Tesla make very few, very expensive electric cars that are no more efficient and no more advanced than the mst advanced internal combustion engined car, which brings us full circle to where we began.
Your method of discussion seems to be to attempt to 'score points'; I'm not interested in that, but in putting forward what I hav learned from my work in the field. You have chosen to ignore the clear and basic facts that mining for lithium and barium is just as destructive to the environment as non-efficient internal combustion engines are, yet these are basic facts that are part and parcel of teh problem for such materials are necessary parts of the battery construction and will remain so for the foreseeable future.

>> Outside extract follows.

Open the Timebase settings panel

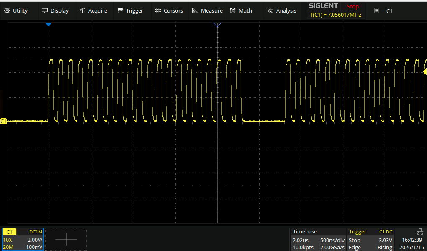[319, 239]
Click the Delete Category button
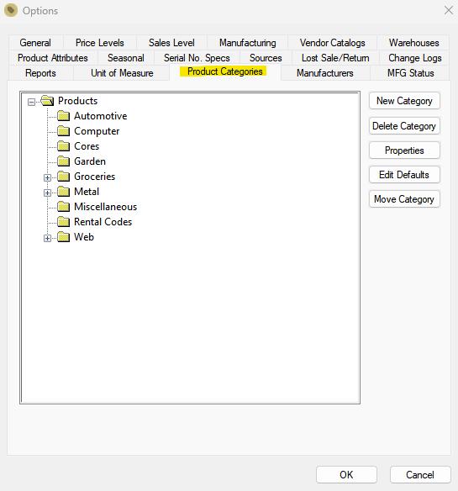The width and height of the screenshot is (458, 491). pyautogui.click(x=404, y=126)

You choose to ignore the fact that we cannot, at present, possibly create enough electricity to charge a nation full of electric cars - neither can many other countries - by renenewable sources, and will not be able to do so for a very long time as putting the infrastructure in place - shoudl it be made to work - will take a long, long time.
You choose to ignore that in 100 years of research and development on electric motor cars we are little further forward than we were before, and you choose to ignore that very soon the internal combustion engine, running on synthesized petrol, will be a highly efficient low pollution device that is the acknowledged immediate future of the vehicle (immediate being several decades, not several years.)
Why? had you come forward with a case that said 'these guys have developed a super efficient, cheap, battery that is safe and lasts ages, doesn't need recharging, is lightweight and ccreates no pollution without destroying the habitat surrounding the mining of the materials that it requires; I would hold my hand up and say 'hey, that's the future'. You haben't, you've simply reiterated time and time again that the electric car is great and so on.
It's not, not yet, and not in teh near future, and this is something - i repeat - that we need to come to terms with.
Back in the 1950's Rover experimented with alternative methods of powering cars; they produced a gas turbine car that was revolutionary and very impressive for the time. problem was the immense heat created by it would melt the garage before it emerged. Similar problems, although not as dramatic, attend every single revolutionary new method of powering cars, except the internal combustion engine. This is why the motor industry is spending hundreds of billions developing the next generation, and why electric cars will remain a sideline. It's a fact, and it's not going to change.
back to an earlier point you made, perhaps we should all revert to the horse and cart.